Problem set
- a) In the Kabuki passage, rewrite the part starting with "This emphasis on" and going on through "his old age.", changing "rigorous" to "strenuous".
- b) Continue the passage on Kabuki acting from where it stops.

Selection
* Start *
The audiences, of course, were concerned with whether the plot was interesting or dull, but chiefly they demanded memorable performances. For example, Chushingura, generally accepted as Japan’s most popular play, draws crowds only if the actors are well known. People go to the theater because they want to see a particular actor in a particular role.

This emphasis on acting is taken with intense seriousness by performers and audience alike. A Kabuki actor’s technique is acquired only after long years of rigorous training. It is a hereditary art and indeed, if an actor has no son of his own, he will adopt one to continue the tradition of his acting name. The children begin their onstage Kabuki experience from the age of five but by that time they are already playing with grease paint and stage properties instead of toys. Normally, the perfection and full-blown maturity of a Kabuki actor’s art does not come until his late middle age or even his old age.
* End *
Material supplied
* Start *
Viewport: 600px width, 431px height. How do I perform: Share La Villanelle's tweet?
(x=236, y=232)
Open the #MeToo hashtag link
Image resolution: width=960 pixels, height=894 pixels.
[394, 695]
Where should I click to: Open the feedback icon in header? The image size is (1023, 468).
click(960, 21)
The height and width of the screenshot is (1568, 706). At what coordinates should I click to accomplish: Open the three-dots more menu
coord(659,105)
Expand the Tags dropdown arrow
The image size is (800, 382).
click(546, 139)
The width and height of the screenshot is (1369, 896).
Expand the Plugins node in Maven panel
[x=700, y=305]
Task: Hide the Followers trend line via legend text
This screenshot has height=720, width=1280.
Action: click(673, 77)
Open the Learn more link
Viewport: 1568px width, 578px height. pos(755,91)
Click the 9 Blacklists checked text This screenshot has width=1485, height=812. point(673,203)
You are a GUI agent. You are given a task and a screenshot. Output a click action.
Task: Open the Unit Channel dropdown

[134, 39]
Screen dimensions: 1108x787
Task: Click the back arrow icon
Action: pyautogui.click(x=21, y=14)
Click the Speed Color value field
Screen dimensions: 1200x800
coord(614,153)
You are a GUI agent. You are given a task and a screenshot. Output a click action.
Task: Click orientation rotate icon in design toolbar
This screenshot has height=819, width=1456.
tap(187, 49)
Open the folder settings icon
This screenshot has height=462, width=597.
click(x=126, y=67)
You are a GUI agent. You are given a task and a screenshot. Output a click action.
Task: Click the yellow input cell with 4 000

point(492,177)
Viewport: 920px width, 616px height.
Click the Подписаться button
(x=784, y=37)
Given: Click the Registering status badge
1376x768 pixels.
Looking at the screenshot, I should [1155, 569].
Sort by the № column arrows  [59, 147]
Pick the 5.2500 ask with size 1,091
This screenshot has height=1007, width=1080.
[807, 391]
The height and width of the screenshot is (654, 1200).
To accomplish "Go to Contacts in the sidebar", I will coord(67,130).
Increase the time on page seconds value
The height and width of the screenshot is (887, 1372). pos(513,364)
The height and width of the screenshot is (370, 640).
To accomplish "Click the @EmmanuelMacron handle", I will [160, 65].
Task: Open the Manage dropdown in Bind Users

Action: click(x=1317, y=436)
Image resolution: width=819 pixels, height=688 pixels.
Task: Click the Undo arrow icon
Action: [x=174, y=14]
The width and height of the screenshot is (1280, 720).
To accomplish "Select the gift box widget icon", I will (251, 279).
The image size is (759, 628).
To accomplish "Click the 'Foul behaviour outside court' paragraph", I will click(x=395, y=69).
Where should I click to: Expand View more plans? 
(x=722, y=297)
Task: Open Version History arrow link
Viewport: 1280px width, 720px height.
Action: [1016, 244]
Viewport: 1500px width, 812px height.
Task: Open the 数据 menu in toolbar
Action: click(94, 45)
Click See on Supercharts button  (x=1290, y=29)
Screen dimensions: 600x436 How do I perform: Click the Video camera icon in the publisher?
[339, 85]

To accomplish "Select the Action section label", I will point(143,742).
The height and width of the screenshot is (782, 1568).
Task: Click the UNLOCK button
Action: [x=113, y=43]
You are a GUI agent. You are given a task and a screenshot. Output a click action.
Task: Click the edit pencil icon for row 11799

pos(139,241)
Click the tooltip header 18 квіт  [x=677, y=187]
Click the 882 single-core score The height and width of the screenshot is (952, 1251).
* End *
Answers below
- a)
This emphasis on acting is taken with intense seriousness by performers and audience alike. A Kabuki actor’s technique is acquired only after long years of strenuous training. It is a hereditary art and indeed, if an actor has no son of his own, he will adopt one to continue the tradition of his acting name. The children begin their onstage Kabuki experience from the age of five but by that time they are already playing with grease paint and stage properties instead of toys. Normally, the perfection and full-blown maturity of a Kabuki actor’s art does not come until his late middle age or even his old age.

- b)
Kabuki actors must attain not only great control of the voice, for their parts are spoken in a “high” recitative style which employs many nuances of tone and inflection, but also perfection of graceful movement since dance is an integral part of the play, used to heighten dramatic effect and underscore emotion. Thus in the scene from Yoshitsune and the Ten Thousand Cherry Trees which is sketched by our artist as an example of Kabuki dance and in the cover illustration for this collection which is from an actual Kabuki-Za poster for the same play, we see the Lady Shizuka miming in dance the story of her love for Lord Yoshitsune. This dance is called a “travel dance” because Shizuka is fleeing from the enemies of her beloved. Yoshitsune is in hiding, but he has given Shizuka a magical drum, telling her to play on it if she needs help. When she does so, the faithful retainer Tadanobu suddenly appears. Take note of the make-up of Tadanobu’s face: he is in reality a fox who can change himself into a man! Transformations such as these are common in “period” Kabuki and the Japanese audience finds nothing ludicrous in the intrusion of the supernatural in a historical play.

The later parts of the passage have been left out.